Background using SIGNATE Quest

While building a BI environment (Talend, Snowflake, Quicksight) as part of my work, machine learning was a field that I wanted to learn but couldn't get into. I learned that "Beginner Limited Competition" will be held at SIGNATE, so I decided to take this opportunity to challenge myself. I didn't know where to start, but a part of "Efficiency of telemarketing in financial institutions" was released for free, so I recorded what I learned here as my own learning memo. We are creating this article to keep it in mind.

Basics

Import pandas

import pandas as pd

Data reading

df = pd.read_csv('data.csv', index_col='id')

Basic statistics for numeric data

print( df.describe() )

Basic statistics for string data

print( df.describe(include=['O']) )

It is not a zero, but an uppercase letter O.

Displaying the type of variable df

print( type(df) )

Display of column y

print( df['y'] )

Display of data type from which only column y is extracted

print( type(df['y']) )

Display of data with columns age, job, y extracted in this order

print( df[['age', 'job', 'y']] )

Display of data with indexes 2 and 3 columns age, job, y extracted in this order

print( df.loc[[2, 3], ['age', 'job', 'y']] )

Display of data with column y removed

print( df.drop('y', axis=1) )

Simple tabulation

Display of element type and appearance number of column poutcome

print( df['poutcome'].value_counts() )

Display of element types and number of occurrences in column y

print( df['y'].value_counts() )

By using the value_counts function, the elements existing in the column and the number of their occurrences are displayed.

print( df['poutcome'].value_counts() )

Variable correlation

1. Confirm with numerical value --Correlation coefficient
Visualize and check

Scatter plot --Box plot

Correlation coefficient

The corr function, which is one of the functions in the Pandas library.
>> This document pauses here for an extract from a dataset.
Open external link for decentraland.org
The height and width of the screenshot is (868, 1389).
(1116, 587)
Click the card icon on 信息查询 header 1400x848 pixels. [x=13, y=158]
Correlation is shown by cross tabulation of numerical data. print(df.corr())

Visualization

Scatter plots and box plots are often used as methods of expressing correlation.

Scatter plot

Used when checking the correlation between quantitative data

Box plot

Used to confirm the correlation between quantitative and qualitative data

How to make a box plot

1. Create a table of qualitative and quantitative data
Create a box plot based on each quantitative data for each qualitative data (In the example below, in the case of a, create a boxplot with a maximum value of 4 and a minimum value of 1.)

Analysis method

Let's make a hypothesis by looking at the basic statistics and graphs as to what variables affect the presence or absence of fixed deposit applications. Instead of looking at the data in the dark clouds, you can proceed with the analysis efficiently by making a hypothesis and verifying it. For example, the following can be considered.
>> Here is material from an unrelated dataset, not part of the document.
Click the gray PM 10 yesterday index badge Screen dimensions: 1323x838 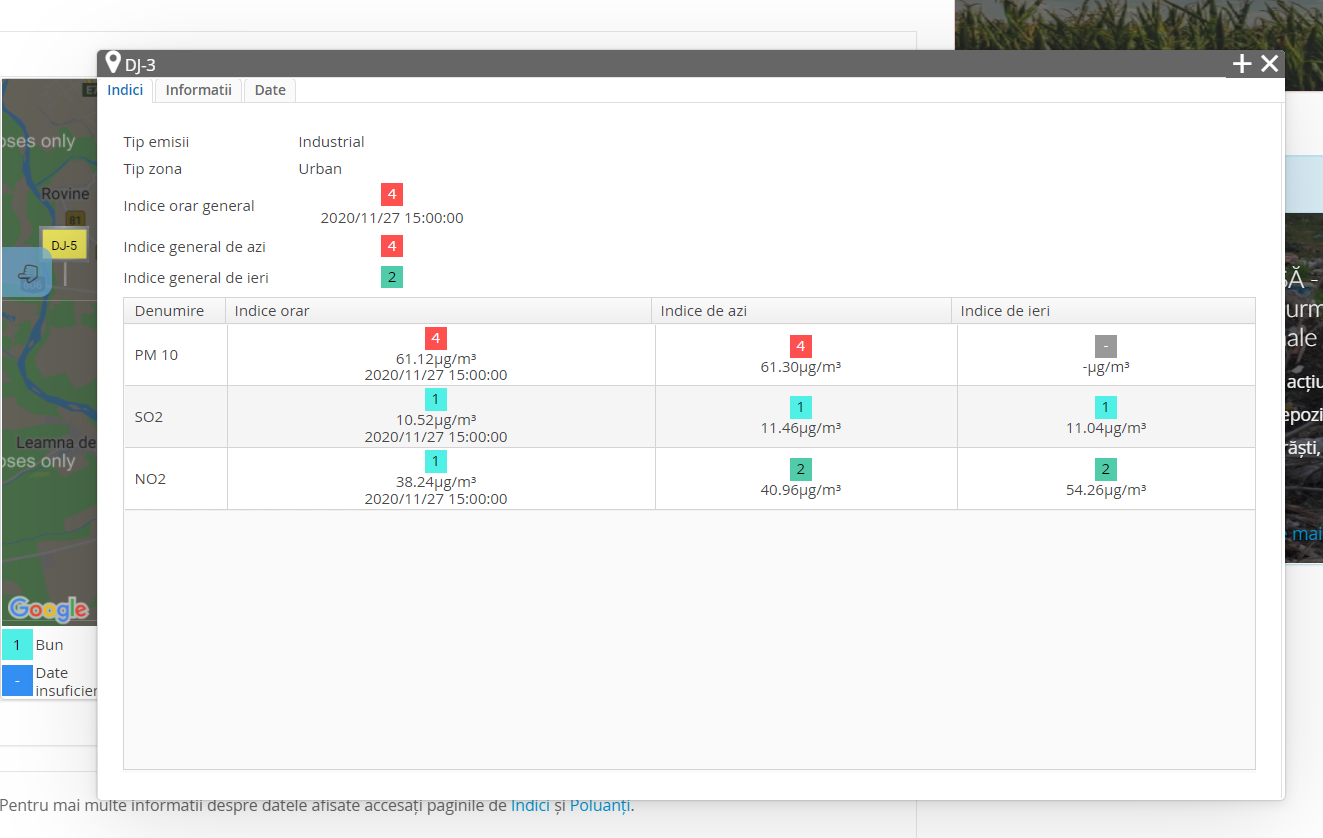pos(1105,347)
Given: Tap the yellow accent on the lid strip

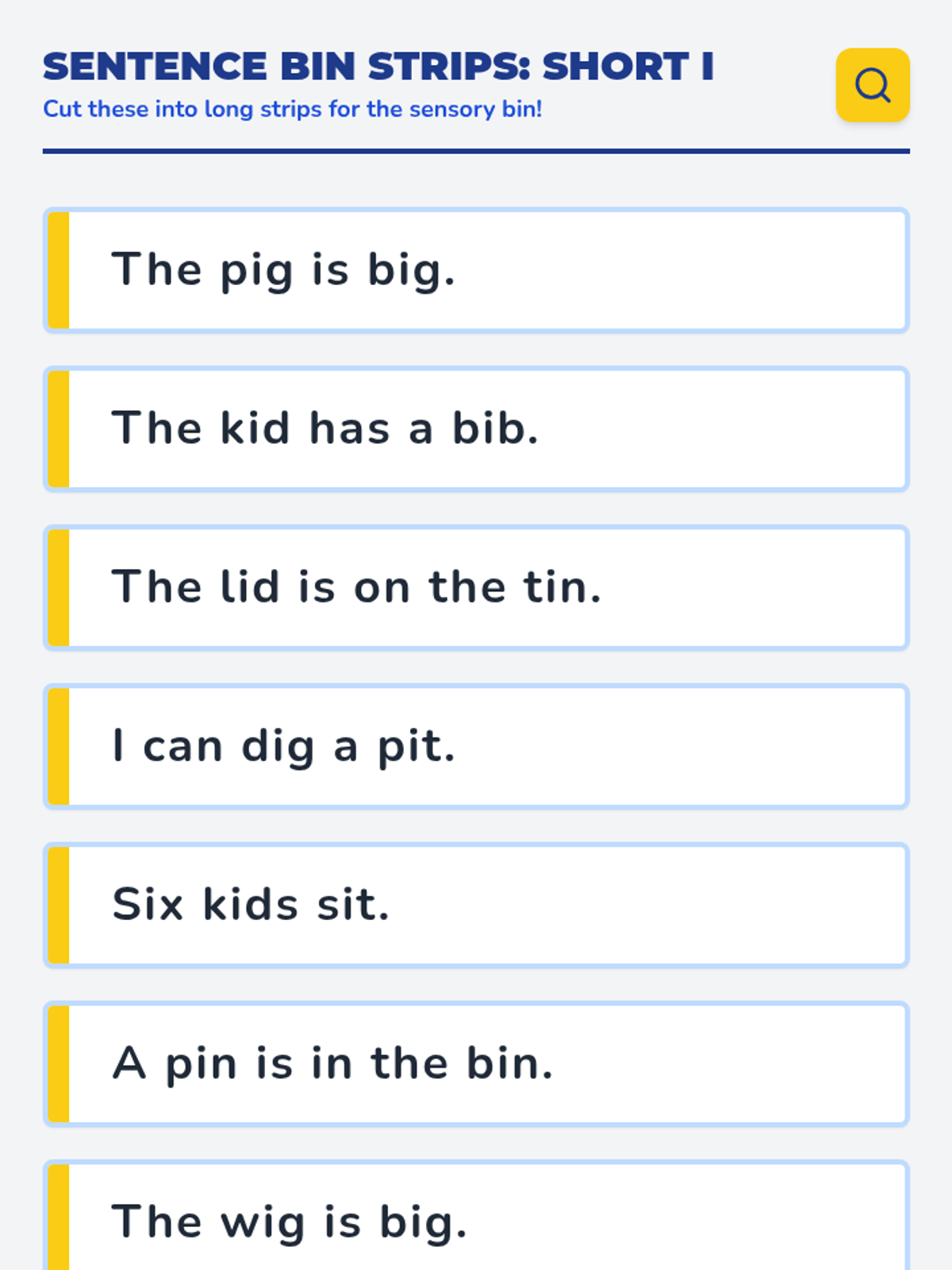Looking at the screenshot, I should coord(59,587).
Hypothesis 1. People who have applied for the previous campaign may be more likely to repeat (only if the product is satisfactory). Hypothesis 2. Since time deposits are products that cannot be withdrawn freely, it may be easier for people with a large amount of surplus funds to apply. Hypothesis 3. People who have been in contact with sales for a long time may be more likely to feel uneasy about applying (depending on the skill of the sales staff).

Cross tabulation

In order to prove Hypothesis 1, (1) Calculate the application rate for each element of column poutcome using the variable cross to which the cross tabulation result created in the previous Operation is assigned, and assign it to the variable rate.

Perform crosstabs

import pandas as pd df = pd.read_csv('data.csv', index_col='id') cross = pd.crosstab(df['poutcome'], df['y'], margins=True)

Calculation of application rate

rate = cross[1] / cross["All"]

Added application rate cvr to cross tabulation results

cross["cvr"] = rate print( cross )

Extract and display only indexes'success',' failure', and column'cvr' from the crosstabulation table

print( cross.loc[["success", "failure"], "cvr"])

Heat map display

Even if the correlation is created as a matrix table, it is difficult to understand what is highly correlated in the list of numerical values, so visualize it and check it.

Library import

import pandas as pd import matplotlib.pyplot as plt import seaborn as sns

Data reading

df = pd.read_csv('data.csv', index_col='id')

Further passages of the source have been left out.